= Mary Fulkerson =

American dance teacher and choreographer (1946–2020)

Mary O'Donnell Fulkerson (1946–2020) was an American dance teacher and choreographer. Born in the United States, she developed an approach to expressive human movement called 'Anatomical Release Technique' in the US and UK, which has influenced the practice of dance movement therapy, as seen in the clinical work of Bonnie Meekums, postmodern dance, as exemplified by the choreography of Kevin Finnan, and the application of guided meditation and guided imagery, as seen in the psychotherapeutic work of Paul Newham.

==Work==
Fulkerson's primary contribution to dance, dance therapy, and guided meditation derives from the way she taught dancers and non-dancers how to use their own mental imagery to motivate expressive movement, which she developed upon the principles and practices previously established by Mabel Todd, Barbara Clark, Lulu Sweigard, and Joan Skinner, evolving her main teachings at Dartington College of Arts between 1973 and 1985.

These teachers developed an approach to rehabilitative physical education, choreography, and improvised dance that had in common the facilitation of healthy and expressive movement through volitional use of imagination, which involved visualizing the structure and motion of the body, and allowing this kinaesthetic imagery to inform the way they moved. The term 'ideokinesis' denotes use of such imagery to rehabilitate and precipitate human movement, which Sweigard borrowed from the American piano teacher Bonpensière, who used imagery in his music teaching, and invented the word by combining two words derivative of Greek: 'ideo' for idea or thought, and 'kinesis' for movement.

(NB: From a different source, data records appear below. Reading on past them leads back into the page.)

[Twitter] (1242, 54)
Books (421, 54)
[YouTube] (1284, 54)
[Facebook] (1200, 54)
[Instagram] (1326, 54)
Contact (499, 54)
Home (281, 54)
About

Fulkerson initiated two developments in the work established by her predecessors. Firstly, she extended the type of imagery used by her students and dancers in both choreographed and improvised dance beyond the anatomical and kinesthetic. This enabled her students and dancers to physicalize and embody a range of images, including entities, animals, and characters. Secondly, she prepared her dancers and students for practice, rehearsal, and performance using a technique comparable to guided meditation, guided imagery, and creative visualization, verbally suggesting images as the members of her ensemble or class lay still, becoming increasingly aware of their body prior to initiating movement. As a consequence, Fulkerson's approach to dance education has been described as a form of movement meditation.

In 1989, Fulkerson co-founded the Center for New Dance Development (Dutch "Centrum voor Nieuwe Dans Ontwikkeling", CNDO) later renamed European Dance Development Center (EDDC) with Aat Hougée in Arnhem, the Netherlands, after a split from the earlier established School for New Dance Development in Amsterdam. The school continued to operate until it was made part of ArtEZ Dansacademie Arnhem, and fully merged with the former in 2002.